We encountered a rare case of extragenital chancre and inguinal lymphadenitis preceding the appearance of genital erosion. Chancres can also appear in extragenital areas, sometimes with a time lag. Syphilitic lymphadenitis may occur on its own, without skin manifestations, or precede the appearance of skin lesions. The mechanisms behind these phenomena are not well understood and should be the subject of future investigation. Given that syphilis is often referred to as the “great imitator” owing to its diverse clinical presentations [1], considering syphilis as a differential diagnosis when encountering unexplained lymphadenitis or skin lesions such as ulcers or erosions in young patients is essential.
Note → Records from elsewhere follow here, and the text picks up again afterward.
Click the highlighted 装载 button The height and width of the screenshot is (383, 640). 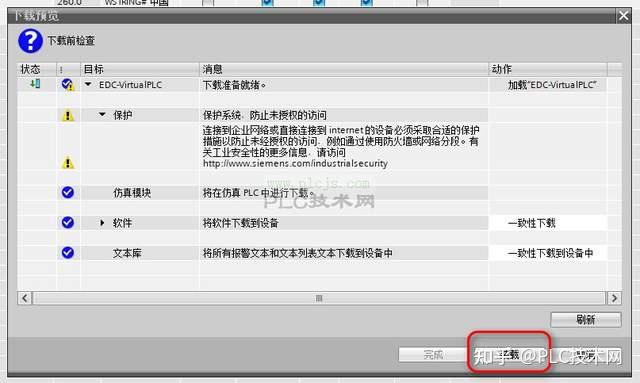point(509,354)
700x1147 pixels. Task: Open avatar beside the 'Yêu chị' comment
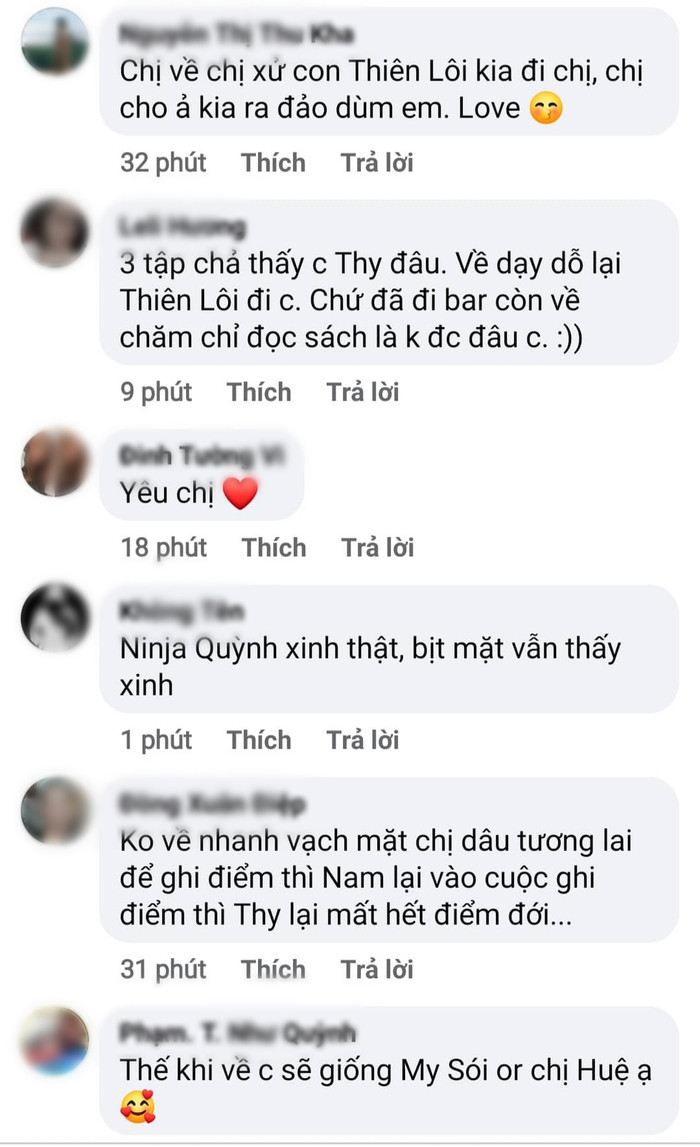point(55,462)
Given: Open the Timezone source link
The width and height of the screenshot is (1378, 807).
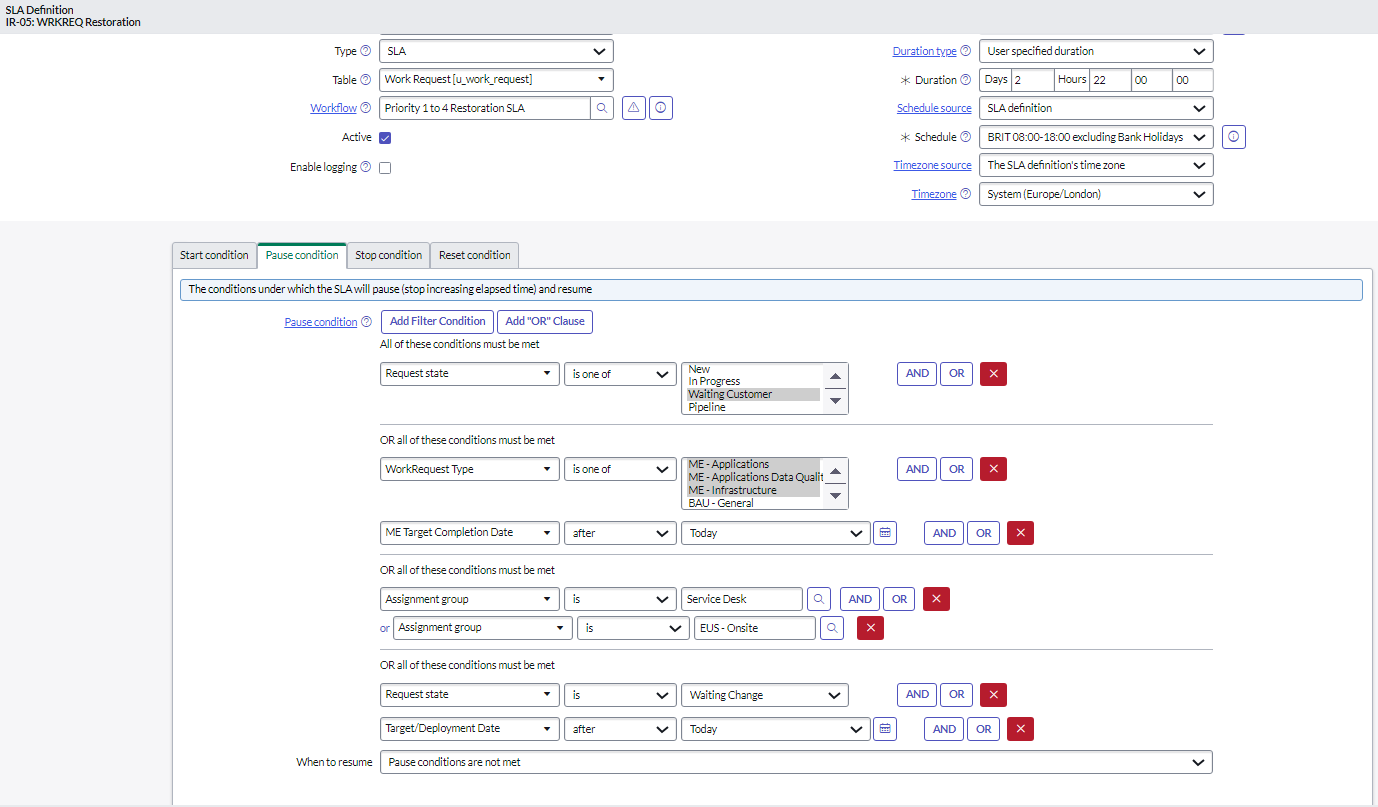Looking at the screenshot, I should [x=932, y=164].
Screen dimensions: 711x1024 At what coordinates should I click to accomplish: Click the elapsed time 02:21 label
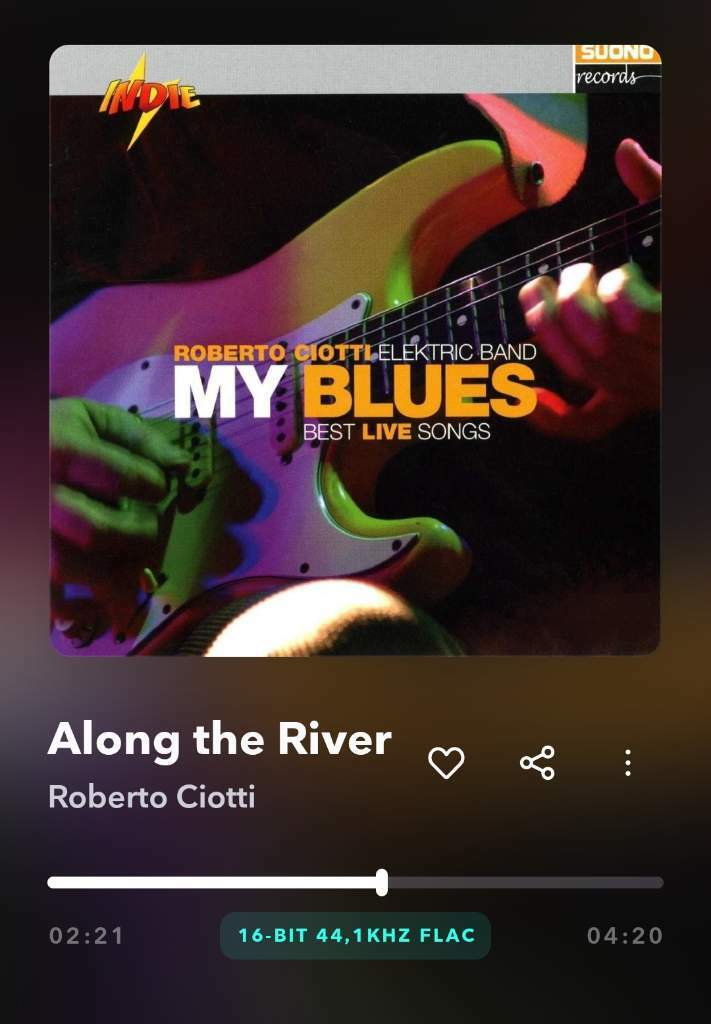pos(86,936)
The present case highlights that lymphadenitis can precede the emergence of skin lesions and that chancres can appear in multiple locations, including extragenital areas, with a time lag. Additionally, syphilitic lymphadenitis may present with elevated serum levels of inflammatory markers, mimicking hematologic lymphomas. Since syphilis has a wide range of clinical manifestations, considering it as a differential diagnosis when encountering unexplained lymphadenitis, ulcers, or erosions is essential, thus avoiding invasive tests such as CT scans or lymph node biopsies.